*** Provided passage Section Begins ***

CGPDB Excel Data Submission Templates

This web page describes MS Excel table formats to submit marker and genotyping data to CGPDB curator. There are four different type of tables:

LGM1_Passport_Table_V00X_Template.xls - Marker Passport Table

LGM2_Primer_Table_V00X_Template.xls - Primer (oligo) Table

LGM3_Marker_Info_V00X_Template.xls - Marker Info Table

LGM4_Marker_Scores_V00X_Template.xls - Marker Scores Table


TEMPLATE VERSION:
Table field names and structure unfortunately are not static. They can be changed because of possible changes in database setup. Every time you want to submit new data check the version of template you are going to use. Version is indicated as a suffix of corresponding file name, like: _V00X_Template. Use the latest version for data submission.

HOW TO NAME FILES YOU WANT TO SUBMIT:
File name should reflect the name of submitter as well as the date of file modification/version. Use your personal three letter code. If your three letter code is SSM then replace Template on the end of file name with your three letter code and add the date of file modification/version [like: SSM_2004_07_24 Year_Month_Date]. For example:

LGM4_Marker_Scores_V001_Template.xls rename to LGM4_Marker_Scores_V001_SSM_2004_07_24.xls

In this case curator has no problem to recognize the type of submitted data, who is submitter and version of file.

DIFFERENCE BETWEEN NEW DATA SUBMISSION AND UPDATE:
Suggested update procedure: each table (with exception of oligo table) has a field "status". This field may have two values new or update. If row has status update and some fields in this row are filled with X then values in database for entries with X-s will be intact (not overwritten). Check example for Table 4.

*** Provided passage Section Ends ***
*** Raw data Section Begins ***

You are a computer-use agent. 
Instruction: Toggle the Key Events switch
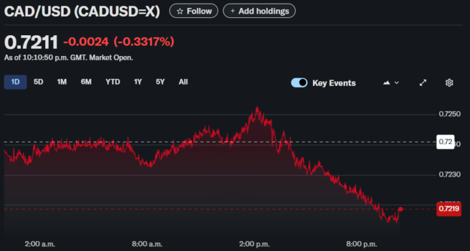pyautogui.click(x=299, y=83)
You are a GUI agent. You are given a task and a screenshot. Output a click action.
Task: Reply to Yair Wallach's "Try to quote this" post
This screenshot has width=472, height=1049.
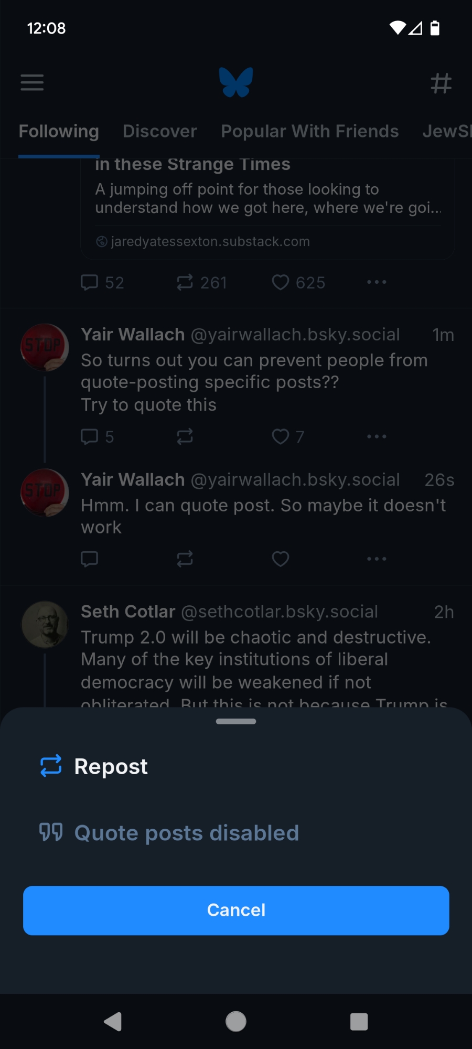(90, 436)
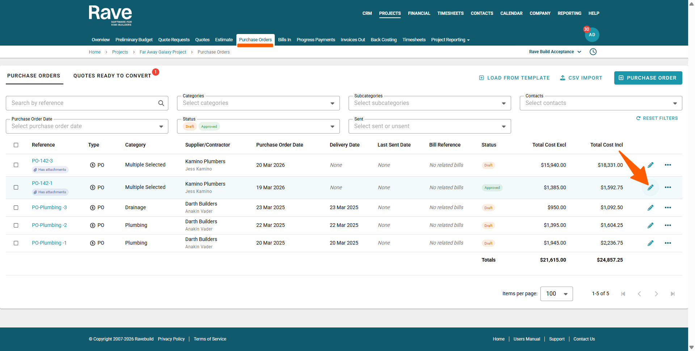The height and width of the screenshot is (351, 695).
Task: Select the PO-Plumbing -2 row checkbox
Action: pyautogui.click(x=16, y=225)
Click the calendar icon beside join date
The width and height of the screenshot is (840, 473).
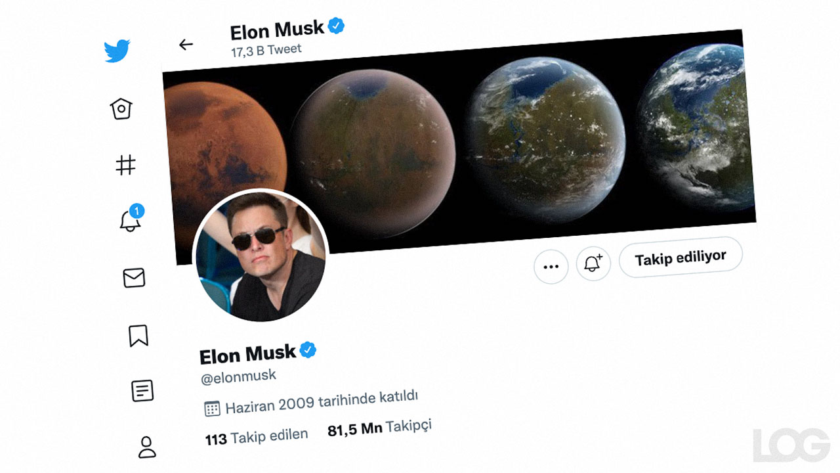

*** Raw data Section Ends ***

== Action item A ==
Based on the CGPDB templates page, decide whether each statement is true. For each, answer yes or no and quote the words from the page that settle it.
(i) The oligo table includes a "status" field.
(ii) A template's version appears as a suffix of its file name.
(iii) In a row with status update, database values for fields filled with X get overwritten.
== Action item B ==
According to the CGPDB templates page, what two values can the "status" field take?
You won't need the items for any of this.

== Task solution A ==
(i) No: "each table (with exception of oligo table) has a field "status""
(ii) Yes: "Version is indicated as a suffix of corresponding file name"
(iii) No: "values in database for entries with X-s will be intact (not overwritten)"

== Task solution B ==
New or update.